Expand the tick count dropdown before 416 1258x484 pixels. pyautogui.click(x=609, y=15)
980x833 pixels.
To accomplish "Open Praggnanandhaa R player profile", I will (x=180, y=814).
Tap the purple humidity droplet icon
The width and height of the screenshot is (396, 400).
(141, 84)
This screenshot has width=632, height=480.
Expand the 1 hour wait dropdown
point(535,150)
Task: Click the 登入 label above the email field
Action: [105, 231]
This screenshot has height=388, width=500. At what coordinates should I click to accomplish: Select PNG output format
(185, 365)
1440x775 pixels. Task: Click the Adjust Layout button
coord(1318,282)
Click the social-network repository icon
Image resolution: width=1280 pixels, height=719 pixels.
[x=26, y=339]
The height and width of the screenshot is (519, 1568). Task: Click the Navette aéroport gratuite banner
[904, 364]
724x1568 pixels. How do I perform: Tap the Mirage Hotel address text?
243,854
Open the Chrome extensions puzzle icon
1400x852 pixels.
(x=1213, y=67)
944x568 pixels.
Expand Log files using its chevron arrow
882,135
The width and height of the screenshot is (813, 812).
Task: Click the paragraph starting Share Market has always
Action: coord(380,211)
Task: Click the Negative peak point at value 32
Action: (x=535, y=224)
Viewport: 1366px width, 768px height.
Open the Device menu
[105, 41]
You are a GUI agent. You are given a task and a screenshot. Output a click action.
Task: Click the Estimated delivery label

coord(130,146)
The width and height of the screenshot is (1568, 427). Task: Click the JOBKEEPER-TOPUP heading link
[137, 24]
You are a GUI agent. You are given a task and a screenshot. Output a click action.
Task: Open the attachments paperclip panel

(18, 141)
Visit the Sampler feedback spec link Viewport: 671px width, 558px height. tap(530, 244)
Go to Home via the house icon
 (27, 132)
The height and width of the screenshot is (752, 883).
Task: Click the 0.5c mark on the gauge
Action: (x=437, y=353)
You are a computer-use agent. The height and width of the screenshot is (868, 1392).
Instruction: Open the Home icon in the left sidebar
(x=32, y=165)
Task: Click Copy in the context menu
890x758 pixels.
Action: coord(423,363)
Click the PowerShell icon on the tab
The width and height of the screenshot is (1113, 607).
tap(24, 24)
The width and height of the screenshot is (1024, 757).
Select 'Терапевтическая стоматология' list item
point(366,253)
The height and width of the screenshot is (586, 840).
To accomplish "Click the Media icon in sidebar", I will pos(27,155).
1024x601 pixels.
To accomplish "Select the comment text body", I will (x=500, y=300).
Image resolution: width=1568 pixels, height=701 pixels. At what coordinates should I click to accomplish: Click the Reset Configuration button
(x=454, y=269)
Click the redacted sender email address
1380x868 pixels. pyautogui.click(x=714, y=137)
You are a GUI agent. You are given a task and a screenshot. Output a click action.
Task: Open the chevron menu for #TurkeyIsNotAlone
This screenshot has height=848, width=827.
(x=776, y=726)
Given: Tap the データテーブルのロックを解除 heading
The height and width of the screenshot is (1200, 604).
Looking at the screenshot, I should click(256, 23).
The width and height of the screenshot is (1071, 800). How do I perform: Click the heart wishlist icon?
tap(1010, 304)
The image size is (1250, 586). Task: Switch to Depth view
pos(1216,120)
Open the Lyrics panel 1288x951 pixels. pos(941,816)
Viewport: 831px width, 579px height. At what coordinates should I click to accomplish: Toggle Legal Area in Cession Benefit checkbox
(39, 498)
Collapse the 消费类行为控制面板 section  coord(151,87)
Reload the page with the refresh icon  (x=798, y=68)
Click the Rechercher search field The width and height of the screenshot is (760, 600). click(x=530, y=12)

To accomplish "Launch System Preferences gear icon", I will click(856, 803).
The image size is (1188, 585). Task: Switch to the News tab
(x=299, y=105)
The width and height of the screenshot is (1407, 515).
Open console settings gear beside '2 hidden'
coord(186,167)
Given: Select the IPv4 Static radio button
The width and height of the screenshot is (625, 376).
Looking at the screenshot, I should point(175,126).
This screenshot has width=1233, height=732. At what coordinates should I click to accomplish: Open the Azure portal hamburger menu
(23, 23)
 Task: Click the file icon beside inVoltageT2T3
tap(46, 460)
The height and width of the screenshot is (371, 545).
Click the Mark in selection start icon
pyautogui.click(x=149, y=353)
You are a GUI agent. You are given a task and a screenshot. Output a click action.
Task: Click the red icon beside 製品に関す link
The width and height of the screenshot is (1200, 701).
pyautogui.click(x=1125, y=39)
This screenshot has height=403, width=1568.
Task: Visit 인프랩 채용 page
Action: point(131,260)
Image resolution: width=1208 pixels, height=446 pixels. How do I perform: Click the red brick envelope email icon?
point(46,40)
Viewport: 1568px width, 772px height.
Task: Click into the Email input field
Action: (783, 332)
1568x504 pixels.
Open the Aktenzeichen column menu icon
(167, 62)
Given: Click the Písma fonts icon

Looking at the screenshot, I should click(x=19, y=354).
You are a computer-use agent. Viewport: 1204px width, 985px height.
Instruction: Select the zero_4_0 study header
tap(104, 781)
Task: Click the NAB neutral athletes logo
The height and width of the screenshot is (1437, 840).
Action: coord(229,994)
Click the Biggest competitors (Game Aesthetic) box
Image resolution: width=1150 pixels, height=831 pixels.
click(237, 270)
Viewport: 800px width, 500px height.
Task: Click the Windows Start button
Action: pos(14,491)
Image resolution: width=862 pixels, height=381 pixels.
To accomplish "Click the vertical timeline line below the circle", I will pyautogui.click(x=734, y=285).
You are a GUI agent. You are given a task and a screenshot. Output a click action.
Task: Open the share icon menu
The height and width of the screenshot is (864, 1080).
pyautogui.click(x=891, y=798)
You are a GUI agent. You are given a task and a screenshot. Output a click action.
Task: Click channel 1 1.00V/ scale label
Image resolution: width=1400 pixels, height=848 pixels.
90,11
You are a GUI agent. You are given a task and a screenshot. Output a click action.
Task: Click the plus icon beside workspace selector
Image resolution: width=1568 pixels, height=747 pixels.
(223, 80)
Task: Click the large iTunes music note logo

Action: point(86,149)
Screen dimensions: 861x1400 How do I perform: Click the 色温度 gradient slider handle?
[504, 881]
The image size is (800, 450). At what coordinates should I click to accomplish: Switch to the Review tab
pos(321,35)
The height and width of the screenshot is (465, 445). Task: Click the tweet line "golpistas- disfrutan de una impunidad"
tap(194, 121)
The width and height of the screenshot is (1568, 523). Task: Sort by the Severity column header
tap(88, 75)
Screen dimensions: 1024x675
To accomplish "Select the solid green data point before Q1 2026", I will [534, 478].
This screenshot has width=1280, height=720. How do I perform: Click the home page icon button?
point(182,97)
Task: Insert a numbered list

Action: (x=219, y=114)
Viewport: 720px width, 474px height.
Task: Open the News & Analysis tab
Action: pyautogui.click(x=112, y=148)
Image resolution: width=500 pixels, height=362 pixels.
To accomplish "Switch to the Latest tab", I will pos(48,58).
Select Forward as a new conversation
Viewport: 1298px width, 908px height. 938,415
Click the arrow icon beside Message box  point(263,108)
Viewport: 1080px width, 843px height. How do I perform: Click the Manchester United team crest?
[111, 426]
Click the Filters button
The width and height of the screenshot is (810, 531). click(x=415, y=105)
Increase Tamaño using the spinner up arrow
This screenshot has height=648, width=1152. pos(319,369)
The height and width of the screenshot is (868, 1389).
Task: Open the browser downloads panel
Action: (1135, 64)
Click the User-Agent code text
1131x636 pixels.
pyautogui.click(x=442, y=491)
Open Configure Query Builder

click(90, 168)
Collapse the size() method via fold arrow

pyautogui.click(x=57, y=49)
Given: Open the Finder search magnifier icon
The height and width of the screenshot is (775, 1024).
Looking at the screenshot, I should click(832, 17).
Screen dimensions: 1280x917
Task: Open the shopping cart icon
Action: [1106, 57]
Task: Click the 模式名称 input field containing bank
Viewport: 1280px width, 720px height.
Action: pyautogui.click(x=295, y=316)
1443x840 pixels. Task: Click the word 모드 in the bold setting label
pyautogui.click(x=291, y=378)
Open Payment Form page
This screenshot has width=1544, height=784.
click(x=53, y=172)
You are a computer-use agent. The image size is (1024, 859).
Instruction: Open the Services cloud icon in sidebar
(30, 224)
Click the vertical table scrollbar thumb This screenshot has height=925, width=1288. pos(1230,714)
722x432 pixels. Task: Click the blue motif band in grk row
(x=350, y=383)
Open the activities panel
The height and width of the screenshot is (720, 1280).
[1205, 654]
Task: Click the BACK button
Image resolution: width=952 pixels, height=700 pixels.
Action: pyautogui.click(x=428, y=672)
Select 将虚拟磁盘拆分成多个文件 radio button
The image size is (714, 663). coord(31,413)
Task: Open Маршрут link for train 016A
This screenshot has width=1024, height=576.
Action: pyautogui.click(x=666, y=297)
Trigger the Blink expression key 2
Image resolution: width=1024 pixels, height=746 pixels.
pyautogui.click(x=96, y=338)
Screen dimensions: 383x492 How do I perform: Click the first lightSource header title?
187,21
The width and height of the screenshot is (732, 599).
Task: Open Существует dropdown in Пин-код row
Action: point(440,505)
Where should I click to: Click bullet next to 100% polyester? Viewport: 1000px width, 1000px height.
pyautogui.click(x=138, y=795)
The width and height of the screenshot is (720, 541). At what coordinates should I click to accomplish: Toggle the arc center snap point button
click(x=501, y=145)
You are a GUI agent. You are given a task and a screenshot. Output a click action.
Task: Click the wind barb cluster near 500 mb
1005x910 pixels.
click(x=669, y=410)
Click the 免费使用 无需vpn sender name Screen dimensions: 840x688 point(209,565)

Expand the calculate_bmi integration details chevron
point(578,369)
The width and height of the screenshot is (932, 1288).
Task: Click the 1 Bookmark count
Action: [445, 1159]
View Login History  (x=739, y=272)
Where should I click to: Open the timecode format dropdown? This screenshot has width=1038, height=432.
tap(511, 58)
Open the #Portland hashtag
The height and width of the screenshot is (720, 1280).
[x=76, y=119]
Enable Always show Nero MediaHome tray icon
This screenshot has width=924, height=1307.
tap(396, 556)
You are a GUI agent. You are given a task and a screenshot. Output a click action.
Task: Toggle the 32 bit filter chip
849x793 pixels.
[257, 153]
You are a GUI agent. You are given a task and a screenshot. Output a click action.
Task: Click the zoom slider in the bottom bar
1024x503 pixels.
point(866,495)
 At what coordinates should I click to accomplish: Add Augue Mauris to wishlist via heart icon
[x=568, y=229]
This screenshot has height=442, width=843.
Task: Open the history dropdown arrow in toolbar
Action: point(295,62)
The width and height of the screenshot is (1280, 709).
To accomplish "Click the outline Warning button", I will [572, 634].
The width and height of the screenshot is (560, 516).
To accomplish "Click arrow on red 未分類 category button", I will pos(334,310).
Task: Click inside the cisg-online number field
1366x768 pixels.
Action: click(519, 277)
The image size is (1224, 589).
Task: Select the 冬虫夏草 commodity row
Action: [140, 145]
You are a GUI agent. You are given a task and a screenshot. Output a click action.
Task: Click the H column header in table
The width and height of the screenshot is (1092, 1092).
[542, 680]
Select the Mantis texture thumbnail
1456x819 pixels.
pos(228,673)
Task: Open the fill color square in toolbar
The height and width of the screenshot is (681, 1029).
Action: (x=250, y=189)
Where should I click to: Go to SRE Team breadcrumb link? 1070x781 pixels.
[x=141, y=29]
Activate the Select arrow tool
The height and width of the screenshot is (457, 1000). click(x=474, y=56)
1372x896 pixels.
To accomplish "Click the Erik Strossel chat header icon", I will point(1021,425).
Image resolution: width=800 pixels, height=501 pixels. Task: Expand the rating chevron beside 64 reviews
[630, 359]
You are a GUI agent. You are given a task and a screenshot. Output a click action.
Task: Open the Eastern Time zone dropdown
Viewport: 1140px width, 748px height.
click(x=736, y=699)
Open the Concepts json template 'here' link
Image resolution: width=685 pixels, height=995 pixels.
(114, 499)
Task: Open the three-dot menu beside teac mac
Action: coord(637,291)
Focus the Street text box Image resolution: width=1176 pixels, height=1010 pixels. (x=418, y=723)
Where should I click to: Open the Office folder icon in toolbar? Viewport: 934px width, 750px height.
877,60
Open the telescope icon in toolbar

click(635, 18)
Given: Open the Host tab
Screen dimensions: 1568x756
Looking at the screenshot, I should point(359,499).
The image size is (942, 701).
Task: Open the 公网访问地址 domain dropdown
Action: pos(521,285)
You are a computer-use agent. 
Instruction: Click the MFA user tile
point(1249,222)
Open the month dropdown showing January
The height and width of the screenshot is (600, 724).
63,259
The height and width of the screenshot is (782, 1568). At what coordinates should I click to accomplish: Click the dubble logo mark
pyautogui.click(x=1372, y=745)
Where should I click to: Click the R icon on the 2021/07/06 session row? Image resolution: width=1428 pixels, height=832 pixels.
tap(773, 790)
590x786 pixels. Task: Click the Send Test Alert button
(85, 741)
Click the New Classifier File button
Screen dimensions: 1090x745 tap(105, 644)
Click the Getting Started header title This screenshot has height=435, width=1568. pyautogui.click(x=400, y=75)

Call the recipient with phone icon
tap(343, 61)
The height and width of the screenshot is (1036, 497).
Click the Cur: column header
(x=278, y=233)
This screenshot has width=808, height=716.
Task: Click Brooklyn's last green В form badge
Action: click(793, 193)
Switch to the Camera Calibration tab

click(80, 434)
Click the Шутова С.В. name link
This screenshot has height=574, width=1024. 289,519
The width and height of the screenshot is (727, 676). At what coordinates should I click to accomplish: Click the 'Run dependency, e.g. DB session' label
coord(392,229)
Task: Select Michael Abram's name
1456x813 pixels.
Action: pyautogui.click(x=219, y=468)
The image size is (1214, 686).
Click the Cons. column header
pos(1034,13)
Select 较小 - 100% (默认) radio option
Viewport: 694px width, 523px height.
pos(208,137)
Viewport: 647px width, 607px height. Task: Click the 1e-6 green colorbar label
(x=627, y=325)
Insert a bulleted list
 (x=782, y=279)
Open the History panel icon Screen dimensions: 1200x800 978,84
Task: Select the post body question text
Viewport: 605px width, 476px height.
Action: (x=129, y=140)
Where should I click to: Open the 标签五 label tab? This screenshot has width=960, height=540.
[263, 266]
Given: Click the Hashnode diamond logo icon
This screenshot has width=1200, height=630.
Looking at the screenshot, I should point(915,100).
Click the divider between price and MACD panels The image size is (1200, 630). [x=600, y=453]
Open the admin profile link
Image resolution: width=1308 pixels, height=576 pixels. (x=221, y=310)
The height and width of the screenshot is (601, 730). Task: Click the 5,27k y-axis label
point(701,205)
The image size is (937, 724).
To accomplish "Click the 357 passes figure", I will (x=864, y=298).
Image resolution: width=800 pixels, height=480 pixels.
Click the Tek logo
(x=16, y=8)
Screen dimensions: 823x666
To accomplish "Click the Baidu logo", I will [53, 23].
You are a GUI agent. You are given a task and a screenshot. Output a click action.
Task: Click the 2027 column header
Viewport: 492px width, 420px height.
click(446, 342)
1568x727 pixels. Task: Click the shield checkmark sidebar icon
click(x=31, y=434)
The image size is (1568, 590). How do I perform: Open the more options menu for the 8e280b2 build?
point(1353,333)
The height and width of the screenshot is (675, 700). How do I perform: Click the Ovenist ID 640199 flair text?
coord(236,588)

== == ==

■ **Try it**: Beginning at the line above that contains "You are a computer-use agent. The image", return each line exactly through the line that contains "Click the vertical table", and no others.

■ **Answer section**:
You are a computer-use agent. The image size is (1024, 859).
Instruction: Open the Services cloud icon in sidebar
(30, 224)
Click the vertical table scrollbar thumb This screenshot has height=925, width=1288. pos(1230,714)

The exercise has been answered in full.